Early treatment of multiple sclerosis (MS) is associated with better physical outcomes. Now a Swedish study shows that early treatment may also be associated with better financial ones.

Andrius Kavaliunas of the Karolinska Institute and his colleagues divided 3,610 people with multiple sclerosis into two groups, those who started disease-modifying therapy (DMT) within two years of the onset of their disease (early treatment) and those who started DMT two years afterward (delayed treatment). They designed the study so a 95% decrease in annual earning was the main measure of financial outcome.

The results they reported in Multiple Sclerosis Journal — Experimental, Translational and Clinical showed that patients in the delayed treatment group were more likely to reach that unfavorable financial threshold than the patients in the early treatment group.

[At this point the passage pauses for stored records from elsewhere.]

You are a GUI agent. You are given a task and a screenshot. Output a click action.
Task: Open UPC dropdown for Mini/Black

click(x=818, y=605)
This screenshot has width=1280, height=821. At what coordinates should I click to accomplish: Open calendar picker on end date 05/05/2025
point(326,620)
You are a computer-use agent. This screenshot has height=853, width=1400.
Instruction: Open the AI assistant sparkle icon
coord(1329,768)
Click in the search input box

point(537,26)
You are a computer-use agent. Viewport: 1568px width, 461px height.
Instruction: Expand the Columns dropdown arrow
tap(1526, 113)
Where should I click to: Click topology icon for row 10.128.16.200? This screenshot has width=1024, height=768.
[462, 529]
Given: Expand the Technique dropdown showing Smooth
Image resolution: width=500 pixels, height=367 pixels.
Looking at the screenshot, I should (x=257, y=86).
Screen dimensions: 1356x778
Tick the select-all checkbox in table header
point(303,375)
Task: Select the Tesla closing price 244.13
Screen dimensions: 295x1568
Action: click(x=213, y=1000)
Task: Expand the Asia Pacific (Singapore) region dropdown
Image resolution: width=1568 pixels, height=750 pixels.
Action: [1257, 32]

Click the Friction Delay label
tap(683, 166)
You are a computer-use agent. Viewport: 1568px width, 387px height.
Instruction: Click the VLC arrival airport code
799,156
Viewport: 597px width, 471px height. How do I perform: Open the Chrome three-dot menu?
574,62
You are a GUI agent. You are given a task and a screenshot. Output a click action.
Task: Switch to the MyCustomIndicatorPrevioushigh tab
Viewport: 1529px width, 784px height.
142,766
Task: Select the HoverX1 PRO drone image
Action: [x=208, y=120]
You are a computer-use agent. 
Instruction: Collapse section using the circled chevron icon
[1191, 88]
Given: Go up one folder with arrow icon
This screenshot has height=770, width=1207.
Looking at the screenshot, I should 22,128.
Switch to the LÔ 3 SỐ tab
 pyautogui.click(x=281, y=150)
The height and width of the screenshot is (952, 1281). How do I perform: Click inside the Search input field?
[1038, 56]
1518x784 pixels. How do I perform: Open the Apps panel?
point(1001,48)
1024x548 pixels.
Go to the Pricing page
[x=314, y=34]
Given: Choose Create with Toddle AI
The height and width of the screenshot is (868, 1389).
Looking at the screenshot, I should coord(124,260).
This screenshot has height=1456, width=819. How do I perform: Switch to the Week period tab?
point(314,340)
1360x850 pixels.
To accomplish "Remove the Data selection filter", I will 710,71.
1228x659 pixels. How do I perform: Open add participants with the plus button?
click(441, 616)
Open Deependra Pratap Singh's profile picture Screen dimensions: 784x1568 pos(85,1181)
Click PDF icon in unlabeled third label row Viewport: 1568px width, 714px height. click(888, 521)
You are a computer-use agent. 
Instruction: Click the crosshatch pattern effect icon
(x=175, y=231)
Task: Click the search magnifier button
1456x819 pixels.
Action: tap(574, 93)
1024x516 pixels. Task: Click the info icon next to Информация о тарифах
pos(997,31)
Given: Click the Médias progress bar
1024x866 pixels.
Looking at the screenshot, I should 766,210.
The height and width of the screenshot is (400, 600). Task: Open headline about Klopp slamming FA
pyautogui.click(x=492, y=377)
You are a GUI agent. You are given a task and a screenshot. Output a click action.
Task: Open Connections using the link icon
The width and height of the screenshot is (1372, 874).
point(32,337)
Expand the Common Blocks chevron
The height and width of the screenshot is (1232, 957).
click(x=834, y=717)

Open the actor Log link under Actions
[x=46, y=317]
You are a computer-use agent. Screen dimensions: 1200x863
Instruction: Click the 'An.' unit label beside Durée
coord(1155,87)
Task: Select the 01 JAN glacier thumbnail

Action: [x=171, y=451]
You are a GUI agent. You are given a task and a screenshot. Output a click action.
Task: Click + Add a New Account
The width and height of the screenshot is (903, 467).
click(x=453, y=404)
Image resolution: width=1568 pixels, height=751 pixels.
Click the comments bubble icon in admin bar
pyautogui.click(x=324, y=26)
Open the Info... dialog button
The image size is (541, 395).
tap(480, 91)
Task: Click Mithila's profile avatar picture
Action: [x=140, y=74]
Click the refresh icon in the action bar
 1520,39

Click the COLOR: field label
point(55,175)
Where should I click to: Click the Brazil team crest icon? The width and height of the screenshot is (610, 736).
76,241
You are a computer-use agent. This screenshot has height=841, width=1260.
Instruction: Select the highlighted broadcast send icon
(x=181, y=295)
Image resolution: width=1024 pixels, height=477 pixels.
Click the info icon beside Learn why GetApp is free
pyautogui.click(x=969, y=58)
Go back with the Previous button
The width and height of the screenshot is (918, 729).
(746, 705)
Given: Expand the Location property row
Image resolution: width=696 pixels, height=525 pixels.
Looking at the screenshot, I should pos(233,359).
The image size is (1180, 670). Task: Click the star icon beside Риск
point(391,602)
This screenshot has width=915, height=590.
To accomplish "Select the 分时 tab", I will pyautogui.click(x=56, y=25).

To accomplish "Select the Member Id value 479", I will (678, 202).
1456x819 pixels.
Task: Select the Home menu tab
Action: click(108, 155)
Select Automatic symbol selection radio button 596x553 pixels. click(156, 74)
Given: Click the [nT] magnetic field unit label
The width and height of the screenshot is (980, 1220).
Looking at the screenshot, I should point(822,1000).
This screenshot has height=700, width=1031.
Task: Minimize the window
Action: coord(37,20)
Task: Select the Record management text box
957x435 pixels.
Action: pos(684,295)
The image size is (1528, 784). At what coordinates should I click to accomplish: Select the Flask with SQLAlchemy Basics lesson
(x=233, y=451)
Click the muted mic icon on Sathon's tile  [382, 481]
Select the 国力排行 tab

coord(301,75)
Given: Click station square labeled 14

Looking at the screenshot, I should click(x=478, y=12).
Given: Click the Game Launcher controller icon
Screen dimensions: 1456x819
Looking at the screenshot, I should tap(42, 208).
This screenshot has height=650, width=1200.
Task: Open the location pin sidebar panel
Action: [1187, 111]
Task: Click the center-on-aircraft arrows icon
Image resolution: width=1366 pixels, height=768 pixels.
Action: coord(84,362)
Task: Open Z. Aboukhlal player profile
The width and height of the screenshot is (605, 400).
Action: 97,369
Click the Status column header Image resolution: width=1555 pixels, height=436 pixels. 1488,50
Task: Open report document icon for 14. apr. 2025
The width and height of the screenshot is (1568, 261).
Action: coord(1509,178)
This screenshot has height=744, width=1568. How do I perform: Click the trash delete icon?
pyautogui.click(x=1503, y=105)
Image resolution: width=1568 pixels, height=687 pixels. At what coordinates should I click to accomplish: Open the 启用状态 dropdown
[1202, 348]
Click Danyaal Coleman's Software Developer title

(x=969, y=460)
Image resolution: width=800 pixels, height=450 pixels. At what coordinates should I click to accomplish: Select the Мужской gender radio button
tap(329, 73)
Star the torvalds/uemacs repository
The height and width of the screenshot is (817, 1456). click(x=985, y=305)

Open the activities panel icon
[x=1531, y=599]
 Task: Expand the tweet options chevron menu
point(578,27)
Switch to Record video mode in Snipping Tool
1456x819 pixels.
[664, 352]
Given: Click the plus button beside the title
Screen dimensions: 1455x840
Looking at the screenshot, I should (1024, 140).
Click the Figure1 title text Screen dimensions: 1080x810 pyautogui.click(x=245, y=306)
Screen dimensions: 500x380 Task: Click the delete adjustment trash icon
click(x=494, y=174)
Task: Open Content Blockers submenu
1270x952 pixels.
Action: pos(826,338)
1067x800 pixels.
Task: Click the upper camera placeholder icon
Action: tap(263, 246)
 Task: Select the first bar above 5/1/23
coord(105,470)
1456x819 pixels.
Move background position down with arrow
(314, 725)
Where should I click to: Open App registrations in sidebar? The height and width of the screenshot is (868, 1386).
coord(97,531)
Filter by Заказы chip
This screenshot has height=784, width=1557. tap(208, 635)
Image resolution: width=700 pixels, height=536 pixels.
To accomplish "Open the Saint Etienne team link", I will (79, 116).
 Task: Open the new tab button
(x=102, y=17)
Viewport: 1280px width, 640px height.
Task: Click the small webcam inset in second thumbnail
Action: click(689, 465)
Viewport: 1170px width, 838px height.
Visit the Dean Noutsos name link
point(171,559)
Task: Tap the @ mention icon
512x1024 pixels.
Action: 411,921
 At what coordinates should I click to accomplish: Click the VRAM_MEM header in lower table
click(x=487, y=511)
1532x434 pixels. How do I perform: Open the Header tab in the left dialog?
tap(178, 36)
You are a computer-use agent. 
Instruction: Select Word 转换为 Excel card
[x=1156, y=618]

Their findings were similar when they looked at slightly smaller group of people with MS and when they were likely to receive “social benefits,” such as a disability pension. Those in the delayed treatment group were more likely to receive social benefits than those in the early treatment group. More specifically, delayed treatment increased the “risk” of receiving benefits by 42%.

Kavaliunas and his colleagues said that this study was to their knowledge the first to examine the association between early and late treatment and the income of MS patients, although they have previously reported findings on early treatment and disability pensions, so the territory is not entirely uncharted. There is also a body of research that has shown an association between MS and lower income and early retirement.

In this study, the drugs that counted as disease-modifying therapy were interferon beta, glatiramer acetate, Tysabri (natalizumab), Gilenya (fingolimod), Rituxan (rituximab), Aubagio (teriflunomide), Lemtrada (alemtuzumab), mitoxantrone, and (Tecfidera) dimethyl fumarate.

“In conclusion, we confirm the benefits of early treatment initiation in the socioeconomic context using the novel and unbiased outcome, also support the idea that it can serve as a precise outcome measure and can be used as a proxy parameter of disability,” Kavaliunas and his co-authors concluded.